Zadanie do wykonania: Kontynuuj tekst o ogniu czyśćcowym, zaczynając zaraz po jego ostatnim zdaniu.

Udostępniony tekst:
================================

OGIEŃ CZYŚĆCOWY ROZPOCZNIE SIĘ WKRÓTCE
Liczne figury Pisma Św.
pokazują i tłumaczą, a jednak ukrywają
właściwy charakter ognia czyśćcowego,
którym świat zostanie nawiedzony i przepławiony, tj. czasem Wielkiego Ucisku,
który się rozpocznie około tego czasu,
gdy Kościół będzie miał być
uwolniony i uwielbiony przez zmartwychwstanie
i przemianę z ludzkiej na duchową naturę. Przez ogień,
czyli ten Wielki Ucisk, który przychodzi na świat, Bóg zamierzył oczyścić świat, przyprowadzić go do rozumu, poczucia i poznania swych obowiązków,
jednocześnie, aby świat też zapragnął sprawiedliwości i
wyrzekł się grzechu.
„Przetoż
oczekiwajcie na mię, mówi Pan, do dnia, którego powstanę do łupu; bo sąd mój
jest, abym zebrał narody, i zgromadził królestwa, abym na nie wylał
rozgniewanie moje i wszystkę popędliwość gniewu mego; ogniem zaiste gorliwości
mojej będzie pożarta ta wszystka ziemia” (Sof. 3:8). Tu mamy ogień czyśćcowy, którym rozpocznie się
nowa era, nowy okres czasu. Ogień ten palić będzie
ludzi na ziemi, a nie w środku ziemi lub w nieznanym dla ludzi
miejscu, ani w bezgranicznym czasie i rozciągłości.
Będzie on czyśćcowym w tym sensie, iż będzie pod nadzorem Pańskim z zamiarem, aby ten ucisk sprowadził błogosławieństwo
dla rodzaju ludzkiego.
Że po tym ucisku nastąpi błogosławieństwo dowodzi, że Bóg wśród okropności ucisku okaże łaskę i miłosierdzie, „Bo na ten czas przywrócę narodom wargi czyste,
któremiby wzywali wszyscy imienia Pańskiego, a służyli mu jednomyślnie” (Sof. 3:9). Tu mamy inny jeszcze dowód, że ten ogień będzie czyśćcowy, figuralny, tj. ucisk, a nie literalny ogień, bo inaczej nikt by nie pozostał z ludzi, którzy by czystymi wargami mogli chwalić Boga. Bóg zamierzył, aby cały rodzaj ludzki, tak pozostały przy życiu jak i umarły, przyszedł do znajomości prawdy „Ale tego, który
na małą chwilę mniejszym stał się od Aniołów, Jezusa, widzimy przez ucierpienie
śmierci chwałą i czcią ukoronowanego, aby z łaski Bożej za wszystkich śmierci
skosztował” (Żyd. 2:9).
Ten ogień czyśćcowy ma spalić ziemię a wszystkie rzeczy na niej ma stopić, co wyobraża, że w społeczeństwie powstanie niezgoda, nienawiść, gniew
i zajątrzenie, jakie już widzimy między kapitalistami a socjalistami; elementy
szykują się do walki, która spowoduje czas Wielkiego Ucisku, jakiego przedtem nigdy nie było.

================================

Dostarczone informacje:
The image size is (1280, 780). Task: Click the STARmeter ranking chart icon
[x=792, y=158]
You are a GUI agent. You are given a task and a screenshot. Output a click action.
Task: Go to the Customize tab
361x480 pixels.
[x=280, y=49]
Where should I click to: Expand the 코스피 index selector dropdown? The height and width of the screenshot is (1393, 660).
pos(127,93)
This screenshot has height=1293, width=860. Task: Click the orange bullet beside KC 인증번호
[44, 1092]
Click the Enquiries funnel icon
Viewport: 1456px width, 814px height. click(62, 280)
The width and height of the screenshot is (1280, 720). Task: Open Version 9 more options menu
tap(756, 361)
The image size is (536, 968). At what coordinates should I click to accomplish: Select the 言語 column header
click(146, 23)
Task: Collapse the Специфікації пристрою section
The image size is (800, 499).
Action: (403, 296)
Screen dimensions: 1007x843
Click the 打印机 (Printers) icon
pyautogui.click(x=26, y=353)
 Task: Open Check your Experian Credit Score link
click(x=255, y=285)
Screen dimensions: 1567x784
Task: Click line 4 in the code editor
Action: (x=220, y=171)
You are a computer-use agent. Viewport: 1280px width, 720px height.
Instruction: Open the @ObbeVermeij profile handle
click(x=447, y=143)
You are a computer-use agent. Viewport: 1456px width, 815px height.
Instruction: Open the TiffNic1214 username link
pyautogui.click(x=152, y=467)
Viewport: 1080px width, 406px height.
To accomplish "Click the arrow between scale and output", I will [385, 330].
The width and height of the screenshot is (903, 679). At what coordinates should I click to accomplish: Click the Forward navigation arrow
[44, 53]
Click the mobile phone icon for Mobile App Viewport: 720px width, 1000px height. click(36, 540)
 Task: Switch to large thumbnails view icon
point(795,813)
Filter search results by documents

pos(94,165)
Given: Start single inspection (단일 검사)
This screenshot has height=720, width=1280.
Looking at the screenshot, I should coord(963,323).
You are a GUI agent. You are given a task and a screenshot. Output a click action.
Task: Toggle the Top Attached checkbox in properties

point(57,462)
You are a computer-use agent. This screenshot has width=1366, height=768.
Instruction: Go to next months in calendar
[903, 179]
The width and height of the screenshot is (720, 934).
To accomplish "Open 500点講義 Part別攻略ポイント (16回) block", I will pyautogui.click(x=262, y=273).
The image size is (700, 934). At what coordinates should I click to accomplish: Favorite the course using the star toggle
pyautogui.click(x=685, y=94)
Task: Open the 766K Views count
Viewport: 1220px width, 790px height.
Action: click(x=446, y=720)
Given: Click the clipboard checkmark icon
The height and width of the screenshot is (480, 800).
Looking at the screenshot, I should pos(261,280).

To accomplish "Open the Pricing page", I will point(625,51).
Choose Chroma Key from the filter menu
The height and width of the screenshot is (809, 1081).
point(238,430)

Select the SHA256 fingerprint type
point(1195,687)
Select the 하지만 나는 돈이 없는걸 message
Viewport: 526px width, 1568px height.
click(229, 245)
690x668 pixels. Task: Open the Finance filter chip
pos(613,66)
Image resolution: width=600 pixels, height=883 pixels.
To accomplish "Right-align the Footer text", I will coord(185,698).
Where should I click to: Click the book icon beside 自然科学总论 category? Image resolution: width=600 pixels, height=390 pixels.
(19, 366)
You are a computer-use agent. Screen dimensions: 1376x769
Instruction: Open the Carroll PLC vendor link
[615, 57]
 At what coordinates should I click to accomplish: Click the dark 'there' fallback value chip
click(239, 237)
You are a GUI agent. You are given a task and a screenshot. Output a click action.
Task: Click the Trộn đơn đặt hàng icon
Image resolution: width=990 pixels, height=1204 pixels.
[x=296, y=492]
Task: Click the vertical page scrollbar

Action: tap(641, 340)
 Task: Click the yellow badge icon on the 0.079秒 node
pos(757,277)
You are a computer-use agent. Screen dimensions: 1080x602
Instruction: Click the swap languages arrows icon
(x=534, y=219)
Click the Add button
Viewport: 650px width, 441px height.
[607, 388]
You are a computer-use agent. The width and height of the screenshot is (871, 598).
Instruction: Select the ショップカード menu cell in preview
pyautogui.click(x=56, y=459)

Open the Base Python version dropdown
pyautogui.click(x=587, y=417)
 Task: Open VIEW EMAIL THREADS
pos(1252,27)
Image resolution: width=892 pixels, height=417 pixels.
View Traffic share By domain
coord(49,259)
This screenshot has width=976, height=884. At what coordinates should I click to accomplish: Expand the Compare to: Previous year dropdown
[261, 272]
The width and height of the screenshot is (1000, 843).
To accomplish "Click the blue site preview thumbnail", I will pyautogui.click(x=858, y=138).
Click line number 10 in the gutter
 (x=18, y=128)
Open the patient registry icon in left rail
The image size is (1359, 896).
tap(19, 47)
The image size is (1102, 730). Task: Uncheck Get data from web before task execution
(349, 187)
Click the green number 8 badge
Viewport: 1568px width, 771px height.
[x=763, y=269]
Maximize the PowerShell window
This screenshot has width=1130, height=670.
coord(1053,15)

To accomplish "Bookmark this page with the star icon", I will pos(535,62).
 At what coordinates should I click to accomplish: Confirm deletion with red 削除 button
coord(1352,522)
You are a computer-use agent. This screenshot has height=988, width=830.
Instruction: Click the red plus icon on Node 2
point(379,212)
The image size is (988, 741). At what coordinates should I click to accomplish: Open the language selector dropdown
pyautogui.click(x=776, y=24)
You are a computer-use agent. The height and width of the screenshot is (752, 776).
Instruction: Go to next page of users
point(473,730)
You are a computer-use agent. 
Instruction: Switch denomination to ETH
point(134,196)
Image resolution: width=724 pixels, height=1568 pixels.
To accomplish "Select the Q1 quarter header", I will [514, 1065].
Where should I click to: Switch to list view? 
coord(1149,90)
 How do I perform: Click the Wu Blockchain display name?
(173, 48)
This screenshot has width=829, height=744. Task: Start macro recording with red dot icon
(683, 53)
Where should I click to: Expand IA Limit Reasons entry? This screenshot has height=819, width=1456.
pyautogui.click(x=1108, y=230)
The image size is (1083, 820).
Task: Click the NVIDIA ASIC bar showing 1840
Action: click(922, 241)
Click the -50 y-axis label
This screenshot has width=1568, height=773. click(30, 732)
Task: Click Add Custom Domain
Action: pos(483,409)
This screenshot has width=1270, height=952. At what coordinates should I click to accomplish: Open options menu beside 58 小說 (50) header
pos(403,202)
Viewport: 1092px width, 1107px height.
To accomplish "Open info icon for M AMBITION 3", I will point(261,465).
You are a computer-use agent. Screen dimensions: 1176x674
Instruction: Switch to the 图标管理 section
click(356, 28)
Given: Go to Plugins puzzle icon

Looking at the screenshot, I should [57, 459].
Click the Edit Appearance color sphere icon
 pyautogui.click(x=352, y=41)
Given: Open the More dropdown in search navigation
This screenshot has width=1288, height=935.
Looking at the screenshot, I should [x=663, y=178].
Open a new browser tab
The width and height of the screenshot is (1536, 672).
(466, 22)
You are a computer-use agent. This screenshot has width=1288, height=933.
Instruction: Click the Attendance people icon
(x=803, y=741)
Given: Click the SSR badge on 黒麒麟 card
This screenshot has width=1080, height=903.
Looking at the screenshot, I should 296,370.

================================

Odpowiedź na zadanie:
A nie tylko ziemia, ale i „niebiosa” z
wielkim trzaskiem przeminą. Niebiosa figuralne w Piśmie Św. wyobrażają duchową, czyli kościelną władzę. W ten sposób Pismo Św. wskazuje, że nienawiść i zajątrzenie nie tylko będzie udziałem klasy pracujących i kapitalistów,
lecz obejmie także sprawy polityczne, fizyczne i
religijne. Anarchia pochłonie i zniszczy obecny
porządek, ustrój i instytucje i utoruje drogę do Nowej Ery, o której mówi
Apostoł Piotr i nazywa językiem figuralnym tę
epokę „nowymi niebiosami i nową ziemią”. „Nowe Niebiosa” ma stanowić Kościół w Chwale, zaś „Nową Ziemię” stanowić będzie nowy porządek
rzeczy ustanowiony przez Królestwo Niebieskie - panowanie
sprawiedliwości, prowadzącej do miłości (2 Piotra
3:10-13).
W innej jeszcze formie jest pokazane, jak ma palić ogień czyśćcowy przy rozpoczęciu się Nowej Ery, jak czytamy: „Bo oto,
przychodzi dzień pałający jako piec, w który wszyscy pyszni, i wszyscy czyniący
niezbożność będą jako ciernisko, a popali je ten dzień przyszły, mówi Pan
zastępów, tak, że im nie zostawi ani korzenia ani gałązki” (Mal. 4:1).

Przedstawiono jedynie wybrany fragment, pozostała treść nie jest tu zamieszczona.